# [Tugas]
1) Jawablah pertanyaan berikut berdasarkan teks tentang pendampingan menulis para guru.
(a) Alasan apa yang dibawa beberapa guru pada keesokan harinya?
(b) Barang apa yang diingatkan seorang kawan untuk dibawa?
(c) Spot wisata mana saja yang disebut sebagai tujuan Kak Aimin membawa mereka?
2) Tuliskan lanjutan teks tentang pendampingan menulis para guru, dimulai setelah kalimat terakhirnya.
------ Blok Teks
Puji Tuhan, itulah yang terjadi. Setelah mendapatkan materi dalam waktu yang dipersingkat, mereka (para guru) mulai diarahkan untuk mulai menulis. Menelusuri kembali aneka strategi jitu semisal dalam satu metode mengajar saat bergumul mengatasi persoalan pembelajaran yang pernah dialami. Akhirnya, judul dan latar belakang tulisan langsung dihasilkan. Aneka pendekatan dibuat untuk menuju tahapan selanjutnya. Banggaku satu, para guru mau dibimbing dan memiliki kemauan (kemampuan) untuk keluar dari zona nyaman dengan memulai hal-hal baru.

 

Kami tahu, minimal dari ekspresi wajah dan bahasa tubuh yang terlihat, ada beberapa guru yang terkesan “tidak merindukan” kehadiran kami. Enggan mulai menulis dan sesekali melawak hanya memberi kabar kalau dia (mereka) masih ada. Di keesokan harinya, mereka membawa alasan kalau ada urusan di rumah (kampung) yang menyita banyak kosentrasi semisal nenek sakit dan sebagainya. Membayangkannya saja membuat kami “letih” dan terkadang bertanya dalam hati, Sebenarnya yang mendapatkan manfaat dari kegiatan workshop ini sebenarnya kami dari Cakrawala NTT atau para guru?.

 

Syukurlah, awasan dari kawan itu terngiang kembali. “Jangan lupa membawakan ballpoint”. Jika para guru kehabisan tinta ballpoint, minimal kamu (kami) masih punya persediaan lebih untuk dibagi. Benar! Para guru tidak hanya butuh pendampingan menulis, tetapi juga kehadiran kami untuk memberi semangat dan motivasi. Para guru NTT itu memiliki dedikasi yang besar dalam tugas dan pengabdiannya. Mereka (para) hanya perlu dibantu untuk meningkatkan kompetensinya.

 

Kak Aimin, driver yang setia menjemput dan membawa kami ke beberapa spot wisata, seperti Ratenggaro dan Wekuri, mengeluh banyak, mulai dari infrastruktur jalan yang rusak, gaya berkendaraan masyarakat yang tidak peduli keselamatan diri dan orang lain, soal budaya yang memaksa keadaan dan terkesan boros, sampai pada kasus pencurian dan pemalakan yang kerap terjadi.

 

“Kami di sini susah untuk maju. Jalan sudah rusak begini, pemerintah seakan menutup mata. Belum lagi orang-orang di sini, sembarang saja kalau bawa kendaraan. Kita yang harus mengalah. Soalnya mereka nekat dan tidak peduli dengan keselamatan orang. Di sini kita harus selalu hati-hati, karena pencuri tidak sedikit. Macam sudah jadi kebiasaan begitu. Adoh, kalau saat acara adat potong hewan banyak. Boros sekali. Begitu sudah kita di sini”, ujar Aimin spontan.
------------
------ Entri Data
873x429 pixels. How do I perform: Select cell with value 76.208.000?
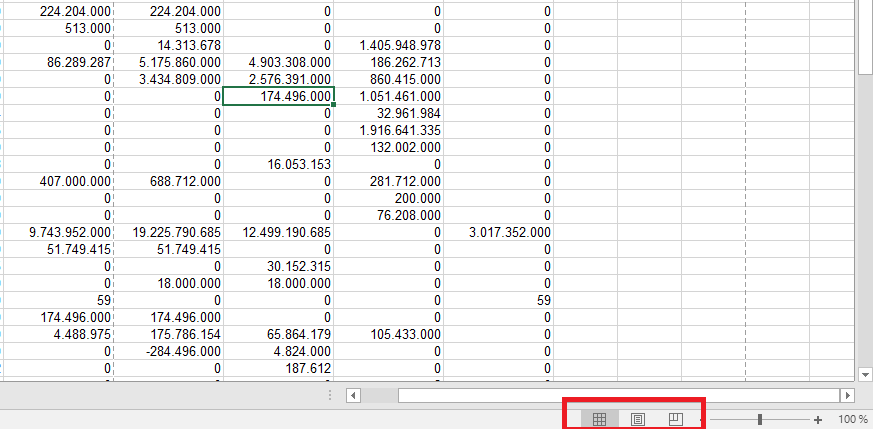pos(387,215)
------------
------ Entri Data
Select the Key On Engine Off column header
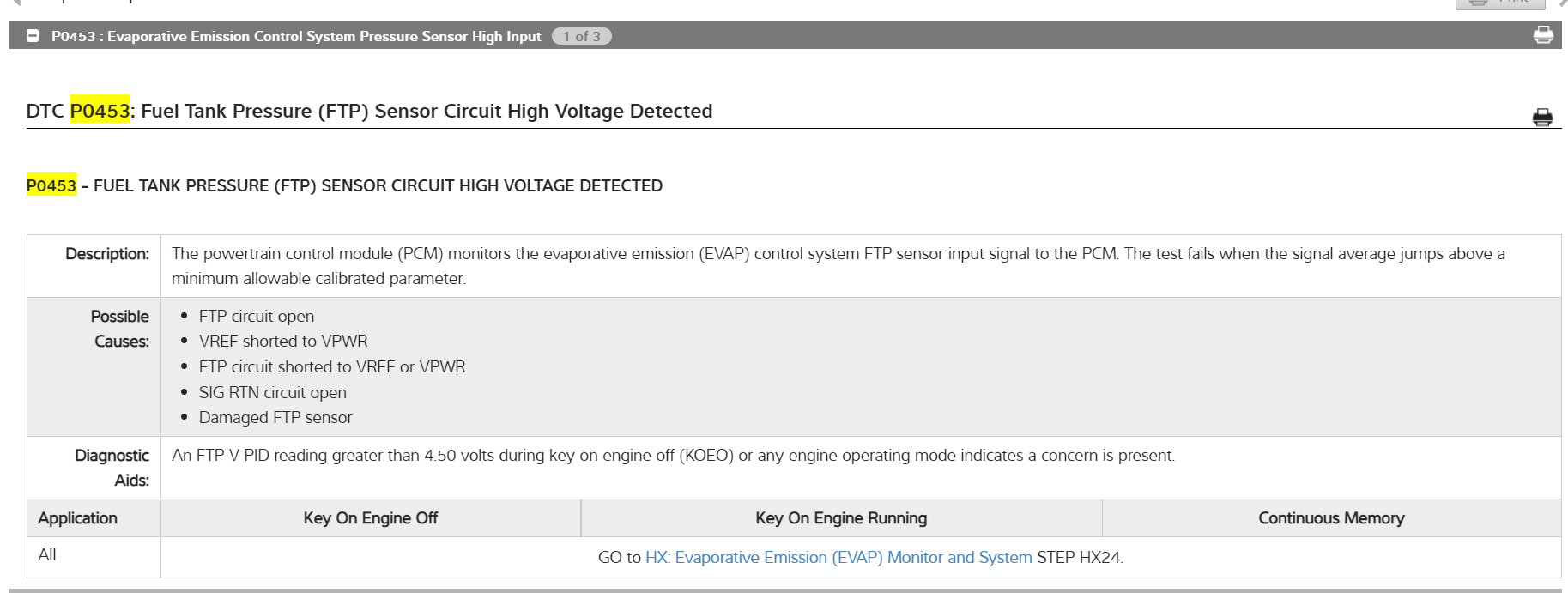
------------
# [Jawaban Latihan]
1)
(a) Mereka beralasan ada urusan di rumah (kampung) yang menyita banyak konsentrasi, misalnya nenek sakit.
(b) Ballpoint.
(c) Ratenggaro dan Wekuri.

2)
 

Saya (kami) setia mendengar. Terkadang ada beberapa hal yang saya ragu semisal soal ketertiban berkendaraan. Namun, selang beberapa saat sebuah kendaraan bermotor menyalib dari arah kiri dan hampir tertambrak. Ia berhenti dan menatap marah. Aimin harus menurun kaca dan menyampaikan permohonan maaf dalam bahasa daerah padahal jelas terlihat kalau dia yang salah. Saya bertanya banyak hal dalam hati dan berjuang menemukan jawabanya. Dari segi anggaran, NTT memang selalu kesulitan untuk memenuhi kebutuhan primer masyarakat seperti infrastruktur jalan, air dan listrik.

 

Pendapatan Asli Daerah (PAD) Provinsi NTT sangatlah kecil. Gubernur Viktor Bungtilu Lasikodat harus melakukan terobosan “gila” dengan memijam uang di Bank NTT satu triliun lebih untuk dipakai membangun infrastrutur jalan. Di ini titik, yakinlah saya bahwa tidak ada cara lain untuk merubah wajah NTT yang “garang” selain membangun infrastruktur berpikir masyarakatnya. Literasi adalah jalannya. Generasi muda NTT harus berani berpikir sendiri sehingga mampu membangunkan aneka potensi dan memanfaatkan telenta dalam dirinya untuk berkarya.

 

Di ini tanah, kita semua adalah pelaku sekaligus korban dari aneka bentuk keterbelakangan. Tahu kenapa itu terjadi? Pikiran sebagai motor penggeraknya belum berjalan maksimal dan atau ditunggangi banyak kepentingan sesaat. Saatnya kita harus mampu mandiri dalam berpikir. Sosok pembentuk pikiran generasi itu adalah para guru. Mereka (guru) adalah pembawa obor atau mercusuar peradaban. Tinta ballpoint para guru harus selalu penuh agar bisa dibagi ke peserta didik. Seorang guru yang memiliki kegemaran membaca dan keterampilan menulis bakal diguru dan ditiru peserta didiknya.

 

Itulah mimpi kami (kita). Masih utuh dan tunggal. Menyambut generasi emas NTT 2050 dengan membangun budaya literasi. Salam hangat dari ini tanah. Ada namamu disebut. Memanggilmu kembali untuk peduli. Hanya dalam sikap saling peduli, kita bisa keluar dari ragam kenyataan pahit ini. Tidak boleh ada lagi Aimin lain yang selalu menghabiskan banyak waktu untuk mengeluh. Kita adalah pejalan kaki di tanah ini. Kita tahu jalan tuju dan jalan pulang untuk NTT bisa bangkit dan sejahtera. Literasi adalah jalannya. Ingat, ballpointmu harus tetap terang karena sesungguhnya menulis adalah cara kamu berada dan cara kamu berbicara (bernarasi). Sesungguhnya, hidup hanyalah sebatas cerita. 

 

Salam Cakrawala, Salam Literasi!

           

(MDj/red)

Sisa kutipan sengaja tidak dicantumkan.